- _DATA IN THIS EXERCISE_:
=== Section Start ===

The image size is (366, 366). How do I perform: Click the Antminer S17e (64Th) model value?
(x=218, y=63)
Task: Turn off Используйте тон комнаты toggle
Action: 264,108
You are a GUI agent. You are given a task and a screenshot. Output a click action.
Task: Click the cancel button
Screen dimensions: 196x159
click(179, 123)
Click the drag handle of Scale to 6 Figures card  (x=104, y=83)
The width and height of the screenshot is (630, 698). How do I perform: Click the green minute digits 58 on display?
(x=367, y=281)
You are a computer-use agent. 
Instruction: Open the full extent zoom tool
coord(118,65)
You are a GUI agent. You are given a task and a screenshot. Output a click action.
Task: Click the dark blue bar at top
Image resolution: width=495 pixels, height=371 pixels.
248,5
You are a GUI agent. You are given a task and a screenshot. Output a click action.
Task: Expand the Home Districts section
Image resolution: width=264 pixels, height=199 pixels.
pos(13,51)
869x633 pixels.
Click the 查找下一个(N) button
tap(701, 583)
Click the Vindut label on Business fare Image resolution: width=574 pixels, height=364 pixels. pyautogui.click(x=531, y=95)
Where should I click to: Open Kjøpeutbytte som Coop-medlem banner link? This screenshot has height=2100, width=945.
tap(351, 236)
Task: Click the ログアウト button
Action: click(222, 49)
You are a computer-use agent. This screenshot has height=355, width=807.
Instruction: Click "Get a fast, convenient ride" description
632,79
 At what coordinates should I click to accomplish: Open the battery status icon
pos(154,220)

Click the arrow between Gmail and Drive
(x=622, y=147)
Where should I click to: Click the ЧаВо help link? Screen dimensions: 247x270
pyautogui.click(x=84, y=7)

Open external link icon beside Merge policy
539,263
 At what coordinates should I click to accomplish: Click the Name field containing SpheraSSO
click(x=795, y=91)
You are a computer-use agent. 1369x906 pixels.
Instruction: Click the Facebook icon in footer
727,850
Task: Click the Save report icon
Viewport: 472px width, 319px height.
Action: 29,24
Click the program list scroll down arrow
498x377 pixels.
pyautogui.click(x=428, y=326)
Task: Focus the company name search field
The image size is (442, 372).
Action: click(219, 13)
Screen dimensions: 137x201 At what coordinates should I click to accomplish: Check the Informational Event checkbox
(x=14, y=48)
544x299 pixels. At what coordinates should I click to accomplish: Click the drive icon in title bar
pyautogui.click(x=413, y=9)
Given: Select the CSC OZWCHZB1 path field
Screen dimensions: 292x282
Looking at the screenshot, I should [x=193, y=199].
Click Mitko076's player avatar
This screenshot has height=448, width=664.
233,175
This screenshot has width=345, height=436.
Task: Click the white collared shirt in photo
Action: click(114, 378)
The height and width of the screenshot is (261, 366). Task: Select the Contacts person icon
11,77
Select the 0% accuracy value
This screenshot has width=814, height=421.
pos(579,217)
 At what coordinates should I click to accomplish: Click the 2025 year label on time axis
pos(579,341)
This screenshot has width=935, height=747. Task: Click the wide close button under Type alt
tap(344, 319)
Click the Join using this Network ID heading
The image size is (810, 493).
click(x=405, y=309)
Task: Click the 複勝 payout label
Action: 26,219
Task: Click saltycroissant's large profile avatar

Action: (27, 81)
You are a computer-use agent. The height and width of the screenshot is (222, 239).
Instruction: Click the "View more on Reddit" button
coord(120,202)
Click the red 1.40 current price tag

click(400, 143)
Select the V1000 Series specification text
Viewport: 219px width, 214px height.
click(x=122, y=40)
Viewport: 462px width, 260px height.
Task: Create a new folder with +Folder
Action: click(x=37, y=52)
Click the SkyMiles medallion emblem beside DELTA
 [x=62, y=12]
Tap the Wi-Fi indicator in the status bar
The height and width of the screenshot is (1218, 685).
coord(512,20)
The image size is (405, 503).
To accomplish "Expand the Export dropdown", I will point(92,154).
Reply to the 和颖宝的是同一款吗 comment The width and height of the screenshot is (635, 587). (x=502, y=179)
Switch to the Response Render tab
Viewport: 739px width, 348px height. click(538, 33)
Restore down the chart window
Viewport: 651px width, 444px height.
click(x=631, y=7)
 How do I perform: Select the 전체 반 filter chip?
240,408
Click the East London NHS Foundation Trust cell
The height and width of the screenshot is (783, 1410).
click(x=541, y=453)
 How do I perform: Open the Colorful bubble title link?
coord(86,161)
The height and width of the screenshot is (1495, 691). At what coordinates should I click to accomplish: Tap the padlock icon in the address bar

=== Section End ===

Each line in the records above must be returned exactly as it stands.

The image size is (366, 366). How do I perform: Click the Antminer S17e (64Th) model value?
(x=218, y=63)
Task: Turn off Используйте тон комнаты toggle
Action: 264,108
You are a GUI agent. You are given a task and a screenshot. Output a click action.
Task: Click the cancel button
Screen dimensions: 196x159
click(179, 123)
Click the drag handle of Scale to 6 Figures card  (x=104, y=83)
The width and height of the screenshot is (630, 698). How do I perform: Click the green minute digits 58 on display?
(x=367, y=281)
You are a computer-use agent. 
Instruction: Open the full extent zoom tool
coord(118,65)
You are a GUI agent. You are given a task and a screenshot. Output a click action.
Task: Click the dark blue bar at top
Image resolution: width=495 pixels, height=371 pixels.
248,5
You are a GUI agent. You are given a task and a screenshot. Output a click action.
Task: Expand the Home Districts section
Image resolution: width=264 pixels, height=199 pixels.
pos(13,51)
869x633 pixels.
Click the 查找下一个(N) button
tap(701, 583)
Click the Vindut label on Business fare Image resolution: width=574 pixels, height=364 pixels. pyautogui.click(x=531, y=95)
Where should I click to: Open Kjøpeutbytte som Coop-medlem banner link? This screenshot has height=2100, width=945.
tap(351, 236)
Task: Click the ログアウト button
Action: click(222, 49)
You are a computer-use agent. This screenshot has height=355, width=807.
Instruction: Click "Get a fast, convenient ride" description
632,79
 At what coordinates should I click to accomplish: Open the battery status icon
pos(154,220)

Click the arrow between Gmail and Drive
(x=622, y=147)
Where should I click to: Click the ЧаВо help link? Screen dimensions: 247x270
pyautogui.click(x=84, y=7)

Open external link icon beside Merge policy
539,263
 At what coordinates should I click to accomplish: Click the Name field containing SpheraSSO
click(x=795, y=91)
You are a computer-use agent. 1369x906 pixels.
Instruction: Click the Facebook icon in footer
727,850
Task: Click the Save report icon
Viewport: 472px width, 319px height.
Action: 29,24
Click the program list scroll down arrow
498x377 pixels.
pyautogui.click(x=428, y=326)
Task: Focus the company name search field
The image size is (442, 372).
Action: click(219, 13)
Screen dimensions: 137x201 At what coordinates should I click to accomplish: Check the Informational Event checkbox
(x=14, y=48)
544x299 pixels. At what coordinates should I click to accomplish: Click the drive icon in title bar
pyautogui.click(x=413, y=9)
Given: Select the CSC OZWCHZB1 path field
Screen dimensions: 292x282
Looking at the screenshot, I should [x=193, y=199].
Click Mitko076's player avatar
This screenshot has height=448, width=664.
233,175
This screenshot has width=345, height=436.
Task: Click the white collared shirt in photo
Action: click(114, 378)
The height and width of the screenshot is (261, 366). Task: Select the Contacts person icon
11,77
Select the 0% accuracy value
This screenshot has width=814, height=421.
pos(579,217)
 At what coordinates should I click to accomplish: Click the 2025 year label on time axis
pos(579,341)
This screenshot has width=935, height=747. Task: Click the wide close button under Type alt
tap(344, 319)
Click the Join using this Network ID heading
The image size is (810, 493).
click(x=405, y=309)
Task: Click the 複勝 payout label
Action: 26,219
Task: Click saltycroissant's large profile avatar

Action: (27, 81)
You are a computer-use agent. The height and width of the screenshot is (222, 239).
Instruction: Click the "View more on Reddit" button
coord(120,202)
Click the red 1.40 current price tag

click(400, 143)
Select the V1000 Series specification text
Viewport: 219px width, 214px height.
click(x=122, y=40)
Viewport: 462px width, 260px height.
Task: Create a new folder with +Folder
Action: click(x=37, y=52)
Click the SkyMiles medallion emblem beside DELTA
 [x=62, y=12]
Tap the Wi-Fi indicator in the status bar
The height and width of the screenshot is (1218, 685).
coord(512,20)
The image size is (405, 503).
To accomplish "Expand the Export dropdown", I will point(92,154).
Reply to the 和颖宝的是同一款吗 comment The width and height of the screenshot is (635, 587). (x=502, y=179)
Switch to the Response Render tab
Viewport: 739px width, 348px height. click(538, 33)
Restore down the chart window
Viewport: 651px width, 444px height.
click(x=631, y=7)
 How do I perform: Select the 전체 반 filter chip?
240,408
Click the East London NHS Foundation Trust cell
The height and width of the screenshot is (783, 1410).
click(x=541, y=453)
 How do I perform: Open the Colorful bubble title link?
coord(86,161)
The height and width of the screenshot is (1495, 691). At what coordinates should I click to accomplish: Tap the padlock icon in the address bar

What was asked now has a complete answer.